Wieso sind wir besorgt? Die Psychologin Babette Renneberg von der Freien Universität erklärt Emotionen nach einem Anschlag

Ein Mann hält ein Plakat mit einem Herz darauf hoch.

Trauer auf dem Berliner Breitscheidplatz Foto: Reuters

taz: Frau Renneberg, am Mittwochmorgen hat Michael Müller gesagt: „Man muss keine Angst haben.“ Was hat er damit gemeint?

Babette Renneberg: Die Botschaft, die ich darin sehe, ist, dass auch wenn der Anschlag natürlich eine entsetzliche Tat war, die Berliner Bürger im Alltag jetzt nicht mehr Angst haben müssen als vorher. Das ist allerdings schwer für viele Leute. Jetzt Angst zu haben, ist eine ganz natürliche Reaktion. Sie ist im Verhalten durch Vermeidung gekennzeichnet. Ziel der Aussage ist: Die Leute sollen nicht mehr vermeiden als vorher.

Kann es sein, dass eine solche Aussage Angst überhaupt erst hervorruft?
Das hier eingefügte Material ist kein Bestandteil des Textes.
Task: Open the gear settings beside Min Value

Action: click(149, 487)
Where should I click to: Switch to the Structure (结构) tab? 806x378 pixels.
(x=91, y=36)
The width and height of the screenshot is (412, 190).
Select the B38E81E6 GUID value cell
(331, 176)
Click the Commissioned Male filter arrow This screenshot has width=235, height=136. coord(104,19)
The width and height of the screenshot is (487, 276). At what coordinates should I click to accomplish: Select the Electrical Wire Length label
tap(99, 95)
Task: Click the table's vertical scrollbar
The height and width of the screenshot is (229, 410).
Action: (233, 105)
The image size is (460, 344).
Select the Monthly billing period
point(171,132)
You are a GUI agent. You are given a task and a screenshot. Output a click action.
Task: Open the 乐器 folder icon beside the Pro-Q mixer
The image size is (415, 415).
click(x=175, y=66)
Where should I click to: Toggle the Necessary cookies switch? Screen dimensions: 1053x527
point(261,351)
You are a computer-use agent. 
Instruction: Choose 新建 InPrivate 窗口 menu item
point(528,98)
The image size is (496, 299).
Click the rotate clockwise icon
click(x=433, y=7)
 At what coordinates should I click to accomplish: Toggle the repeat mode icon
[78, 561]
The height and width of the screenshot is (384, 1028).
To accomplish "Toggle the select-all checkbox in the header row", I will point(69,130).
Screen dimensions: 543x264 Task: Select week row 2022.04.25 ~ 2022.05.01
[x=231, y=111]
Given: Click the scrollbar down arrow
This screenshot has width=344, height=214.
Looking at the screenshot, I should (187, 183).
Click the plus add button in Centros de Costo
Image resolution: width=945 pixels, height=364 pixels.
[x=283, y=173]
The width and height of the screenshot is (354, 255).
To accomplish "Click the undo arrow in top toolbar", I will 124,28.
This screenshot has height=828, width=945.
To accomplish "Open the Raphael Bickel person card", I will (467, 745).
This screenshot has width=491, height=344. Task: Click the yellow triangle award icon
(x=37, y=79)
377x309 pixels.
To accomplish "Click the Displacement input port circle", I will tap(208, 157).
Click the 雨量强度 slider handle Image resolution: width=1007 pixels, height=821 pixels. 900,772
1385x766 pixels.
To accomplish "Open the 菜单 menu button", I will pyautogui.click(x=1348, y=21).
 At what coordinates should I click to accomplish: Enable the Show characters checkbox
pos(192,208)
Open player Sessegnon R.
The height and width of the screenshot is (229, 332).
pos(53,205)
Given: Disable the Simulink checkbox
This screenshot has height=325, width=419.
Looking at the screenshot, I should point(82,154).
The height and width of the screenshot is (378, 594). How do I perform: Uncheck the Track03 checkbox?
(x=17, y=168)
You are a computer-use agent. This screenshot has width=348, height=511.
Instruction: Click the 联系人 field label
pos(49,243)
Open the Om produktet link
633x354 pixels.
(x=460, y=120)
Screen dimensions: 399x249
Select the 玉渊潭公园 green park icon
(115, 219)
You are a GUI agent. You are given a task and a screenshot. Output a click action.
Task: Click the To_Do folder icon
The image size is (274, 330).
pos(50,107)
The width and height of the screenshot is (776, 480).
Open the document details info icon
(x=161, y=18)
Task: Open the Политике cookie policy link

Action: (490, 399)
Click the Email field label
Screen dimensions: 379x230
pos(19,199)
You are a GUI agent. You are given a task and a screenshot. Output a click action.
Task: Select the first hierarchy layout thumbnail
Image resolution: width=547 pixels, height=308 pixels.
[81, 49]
Nein, ich glaube nicht, dass die Aussage Angst hervorrufen kann. Das macht die entsetzliche Tat. Müller versucht mit diesem Satz, die Leute zu beruhigen. Aber auch wenn alle in Bereitschaft sind, die Polizei, die Bundespolizei: Man kann nicht hundertprozentig garantieren, dass nichts passiert. Diese Sicherheit ist nicht herstellbar. Damit müssen wir schon lernen, zu leben.

Wie unterscheidet sich denn richtige Angst von Sorge oder Verunsicherung?

Sorge, das sind Gedanken, die in die Zukunft gerichtet sind, man fragt sich, wie es weitergeht. Angst ist dagegen eine Emotion, die ich in diesem Moment empfinde. Ich spüre Angst körperlich, durch Zittern beispielsweise. Verunsicherung ist eine Erschütterung in unserem Sicherheitsempfinden, vor allem wenn etwas nah an uns passiert.

Gibt es einen Unterschied zwischen der diffusen Angst vor Anschlägen und der Angst nach einem ganz konkreten Ereignis?

Ja. Das Erste ist eine Erwartungsangst, man macht sich Sorgen um die Zukunft. Diese Sorgen können auch positiv sein, Lösungen hervorrufen. Aber sie können auch negativ sein, eine Angst verstärken. Die Angst direkt nach einem Anschlag ist eine Schreckreaktion, man weiß, hier ist etwas passiert, man muss sich in Sicherheit bringen. Der Prozess, der dann einsetzt, ist eine Art Bewertungsprozess. Man überlegt: Was heißt das für mich?

Auch wenn man selber weder persönlich betroffen, noch Zeuge ist: Wie soll man damit umgehen, wenn man nach einem solchen Ereignis plötzlich Angst hat, vor die Tür zu gehen, anfängt Menschenmengen zu meiden?

Wichtig ist es, mit anderen offen darüber zu sprechen, sich selbst zu fragen, will ich das, will ich, dass die Angst so stark wird, will ich den Menschen, die solche Taten begehen, so viel Macht über mein Alltagsleben geben? Wenn eine Person nach einem solchen Anschlag tatsächlich eine richtige Angststörung entwickelt, dann kann allerdings nicht allein dieses Ereignis der Auslöser gewesen sein. Da spielen dann noch andere Faktoren eine Rolle, wie die persönliche Lebensgeschichte.

Wieso haben wir denn grundsätzlich mehr Angst, wenn Ereignisse wie der Anschlag in unserer Nähe passieren?

Ganz knapp formuliert: Angst hat evolutionsbiologisch die Funktion, unser Überleben zu sichern. Wenn etwas in unserer Nähe passiert, bedroht das das eigene Leben natürlich viel stärker, als etwas, das weit weg passiert. Deshalb ist auch unsere Angst größer.